CORTLAND – Private donations likely will be needed for Cortland Township residents to pursue potential legal action Waste Management.
At a special township meeting of more than 75 people, electors decided any challenge to a proposed landfill expansion should be funded by supporters; the legal challenge could cost up to $60,000. Supporters of the landfill expansion hoped a special tax levy would be an option but a late, major change altered the course of Thursday’s meeting just as it began.
Frankie Benson, organizer of the special meeting, planned to propose a special tax levy to help raise the funds needed to pursue legal action against Waste Management should the electors have voiced support.
But she said she learned late in the process that proposing a levy would require a referendum. Because the deadline to submit items for a referendum on the April ballot was Jan. 22, Benson told those in attendance that would no longer be an option to fight the landfill expansion.
To attempt to find a funding source, the proposed item asked electors to vote on whether the Cortland Township Board should pursue legal action. By giving the board the authority, the board could use money it has in reserves or implement a levy under its authority.
“This is the most grassroots form of government here,” Benson said. “It’s on us to monitor the board.”
Jeff Jeep, the potential lawyer for the township, said legal costs would not exceed $60,000, regardless of how far the case went in the legal process. He pointed to a 1992 language change that could give townships authority over Illinois Environmental Protection Agency permits regulating garbage disposal within their boundaries.

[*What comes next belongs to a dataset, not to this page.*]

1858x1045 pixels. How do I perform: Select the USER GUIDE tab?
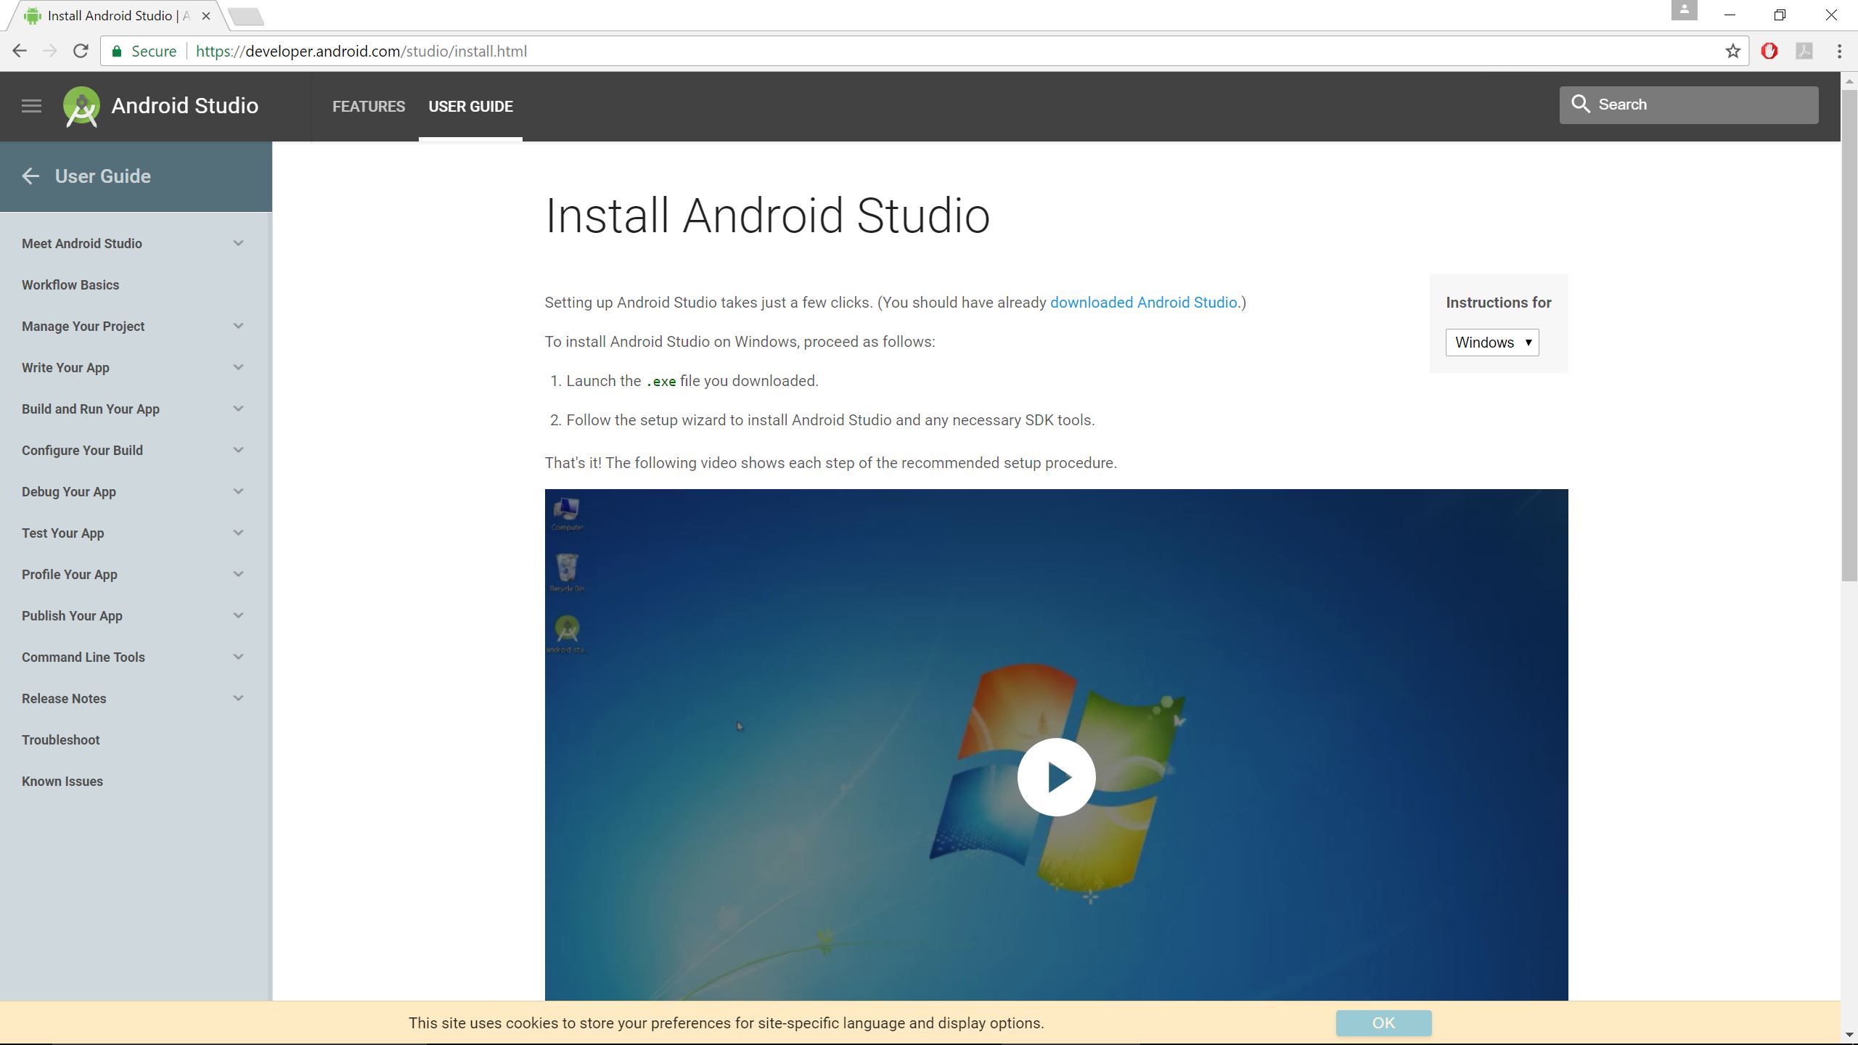click(470, 106)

“If you value your authority … I’m willing to fight for it,” Jeep said. “I think you have a good case.”
Some residents were skeptical of giving the township board authority to raise and spend money.
Resident Susan Dockus suggested electors give the township board authority only after lawsuit supporters present $60,000 to the board, essentially asking for a tax-free fundraising effort before any money is authorized to be spent on lawsuits.

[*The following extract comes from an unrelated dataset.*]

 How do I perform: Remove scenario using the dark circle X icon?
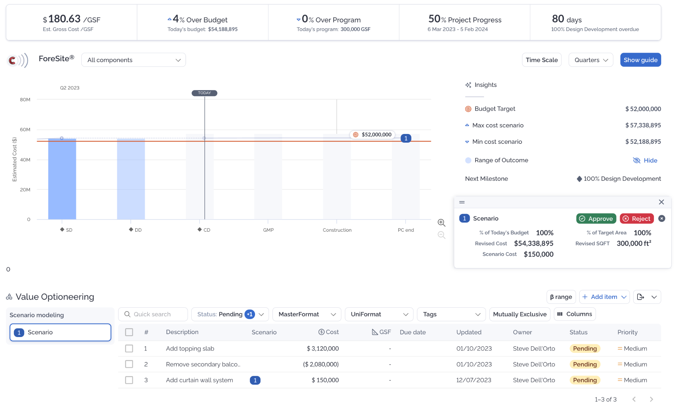coord(661,219)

That proposal eventually passed.
Supporters concerned with waiting to raise the funds privately believed they wouldn’t have enough time. If the Illinois Supreme Court does not hear an existing challenge to the landfill expansion by Stop the Mega-Dump, Waste Management would be free to begin the expansion. The court is expected to make a decision by March.
“If we wait, it is going to start,” Benson said.
While the intent of some electors was to avoid a levy or the use of township funds, some supporters hope the annual township meeting of electors in April will provide another opportunity to direct the board to use funds for legal challenges.
The DeKalb County Board approved a landfill expansion in 2010 that would allow Waste Management to receive garbage from 17 counties. The additional revenue would provide the $27 million needed to expand the DeKalb County Jail.
The county board’s approval came despite an official stance against the expansion from Cortland Township.